[Saved entries]

'''

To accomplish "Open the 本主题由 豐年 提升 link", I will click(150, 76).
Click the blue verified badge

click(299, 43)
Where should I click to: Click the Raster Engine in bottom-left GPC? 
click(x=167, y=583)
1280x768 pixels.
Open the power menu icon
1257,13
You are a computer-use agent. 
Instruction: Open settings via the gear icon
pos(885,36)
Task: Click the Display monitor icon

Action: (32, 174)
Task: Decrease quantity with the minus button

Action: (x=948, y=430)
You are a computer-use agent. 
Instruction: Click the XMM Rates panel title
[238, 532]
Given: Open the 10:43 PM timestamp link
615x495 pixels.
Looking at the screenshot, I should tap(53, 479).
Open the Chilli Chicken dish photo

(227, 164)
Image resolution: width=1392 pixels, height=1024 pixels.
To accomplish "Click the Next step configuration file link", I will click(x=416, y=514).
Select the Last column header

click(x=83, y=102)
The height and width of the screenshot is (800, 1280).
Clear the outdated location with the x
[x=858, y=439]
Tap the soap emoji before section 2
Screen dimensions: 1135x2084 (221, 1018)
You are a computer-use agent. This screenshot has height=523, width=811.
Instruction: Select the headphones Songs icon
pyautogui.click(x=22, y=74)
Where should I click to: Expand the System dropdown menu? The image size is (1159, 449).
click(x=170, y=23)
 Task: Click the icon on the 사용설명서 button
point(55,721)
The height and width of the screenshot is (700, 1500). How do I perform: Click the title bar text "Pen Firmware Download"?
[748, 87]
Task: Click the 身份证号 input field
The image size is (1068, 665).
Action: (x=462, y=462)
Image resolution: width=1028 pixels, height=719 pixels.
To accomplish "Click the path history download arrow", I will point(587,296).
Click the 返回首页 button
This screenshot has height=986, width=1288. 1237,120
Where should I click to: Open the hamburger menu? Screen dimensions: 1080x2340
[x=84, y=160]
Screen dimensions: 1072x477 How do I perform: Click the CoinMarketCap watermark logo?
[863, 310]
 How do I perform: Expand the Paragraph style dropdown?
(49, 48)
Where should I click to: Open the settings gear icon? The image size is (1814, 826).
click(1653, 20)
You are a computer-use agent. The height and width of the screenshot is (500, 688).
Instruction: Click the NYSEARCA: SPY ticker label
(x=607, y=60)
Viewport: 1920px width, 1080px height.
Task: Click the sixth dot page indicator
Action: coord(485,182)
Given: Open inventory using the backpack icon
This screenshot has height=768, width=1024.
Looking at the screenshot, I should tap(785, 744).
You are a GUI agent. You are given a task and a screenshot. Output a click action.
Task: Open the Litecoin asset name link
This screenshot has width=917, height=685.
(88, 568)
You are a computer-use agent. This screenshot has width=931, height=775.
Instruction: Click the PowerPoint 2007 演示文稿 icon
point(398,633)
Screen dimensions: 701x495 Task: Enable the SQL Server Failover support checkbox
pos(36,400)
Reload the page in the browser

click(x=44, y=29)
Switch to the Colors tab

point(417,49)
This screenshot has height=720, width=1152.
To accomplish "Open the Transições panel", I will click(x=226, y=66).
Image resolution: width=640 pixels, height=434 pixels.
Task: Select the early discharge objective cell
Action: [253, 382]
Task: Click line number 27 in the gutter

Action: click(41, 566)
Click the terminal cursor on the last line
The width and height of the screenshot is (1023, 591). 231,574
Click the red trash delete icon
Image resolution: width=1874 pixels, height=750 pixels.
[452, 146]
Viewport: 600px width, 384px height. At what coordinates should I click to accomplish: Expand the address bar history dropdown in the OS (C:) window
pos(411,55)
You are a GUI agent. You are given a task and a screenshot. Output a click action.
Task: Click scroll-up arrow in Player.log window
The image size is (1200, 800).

'''

Exactly as written, output all of the entries.

To accomplish "Open the 本主题由 豐年 提升 link", I will click(150, 76).
Click the blue verified badge

click(299, 43)
Where should I click to: Click the Raster Engine in bottom-left GPC? 
click(x=167, y=583)
1280x768 pixels.
Open the power menu icon
1257,13
You are a computer-use agent. 
Instruction: Open settings via the gear icon
pos(885,36)
Task: Click the Display monitor icon

Action: (32, 174)
Task: Decrease quantity with the minus button

Action: (x=948, y=430)
You are a computer-use agent. 
Instruction: Click the XMM Rates panel title
[238, 532]
Given: Open the 10:43 PM timestamp link
615x495 pixels.
Looking at the screenshot, I should tap(53, 479).
Open the Chilli Chicken dish photo

(227, 164)
Image resolution: width=1392 pixels, height=1024 pixels.
To accomplish "Click the Next step configuration file link", I will click(x=416, y=514).
Select the Last column header

click(x=83, y=102)
The height and width of the screenshot is (800, 1280).
Clear the outdated location with the x
[x=858, y=439]
Tap the soap emoji before section 2
Screen dimensions: 1135x2084 (221, 1018)
You are a computer-use agent. This screenshot has height=523, width=811.
Instruction: Select the headphones Songs icon
pyautogui.click(x=22, y=74)
Where should I click to: Expand the System dropdown menu? The image size is (1159, 449).
click(x=170, y=23)
 Task: Click the icon on the 사용설명서 button
point(55,721)
The height and width of the screenshot is (700, 1500). How do I perform: Click the title bar text "Pen Firmware Download"?
[748, 87]
Task: Click the 身份证号 input field
The image size is (1068, 665).
Action: (x=462, y=462)
Image resolution: width=1028 pixels, height=719 pixels.
To accomplish "Click the path history download arrow", I will point(587,296).
Click the 返回首页 button
This screenshot has height=986, width=1288. 1237,120
Where should I click to: Open the hamburger menu? Screen dimensions: 1080x2340
[x=84, y=160]
Screen dimensions: 1072x477 How do I perform: Click the CoinMarketCap watermark logo?
[863, 310]
 How do I perform: Expand the Paragraph style dropdown?
(49, 48)
Where should I click to: Open the settings gear icon? The image size is (1814, 826).
click(1653, 20)
You are a computer-use agent. The height and width of the screenshot is (500, 688).
Instruction: Click the NYSEARCA: SPY ticker label
(x=607, y=60)
Viewport: 1920px width, 1080px height.
Task: Click the sixth dot page indicator
Action: coord(485,182)
Given: Open inventory using the backpack icon
This screenshot has height=768, width=1024.
Looking at the screenshot, I should tap(785, 744).
You are a GUI agent. You are given a task and a screenshot. Output a click action.
Task: Open the Litecoin asset name link
This screenshot has width=917, height=685.
(88, 568)
You are a computer-use agent. This screenshot has width=931, height=775.
Instruction: Click the PowerPoint 2007 演示文稿 icon
point(398,633)
Screen dimensions: 701x495 Task: Enable the SQL Server Failover support checkbox
pos(36,400)
Reload the page in the browser

click(x=44, y=29)
Switch to the Colors tab

point(417,49)
This screenshot has height=720, width=1152.
To accomplish "Open the Transições panel", I will click(x=226, y=66).
Image resolution: width=640 pixels, height=434 pixels.
Task: Select the early discharge objective cell
Action: [253, 382]
Task: Click line number 27 in the gutter

Action: click(41, 566)
Click the terminal cursor on the last line
The width and height of the screenshot is (1023, 591). 231,574
Click the red trash delete icon
Image resolution: width=1874 pixels, height=750 pixels.
[452, 146]
Viewport: 600px width, 384px height. At what coordinates should I click to accomplish: Expand the address bar history dropdown in the OS (C:) window
pos(411,55)
You are a GUI agent. You are given a task and a screenshot. Output a click action.
Task: Click scroll-up arrow in Player.log window
The image size is (1200, 800).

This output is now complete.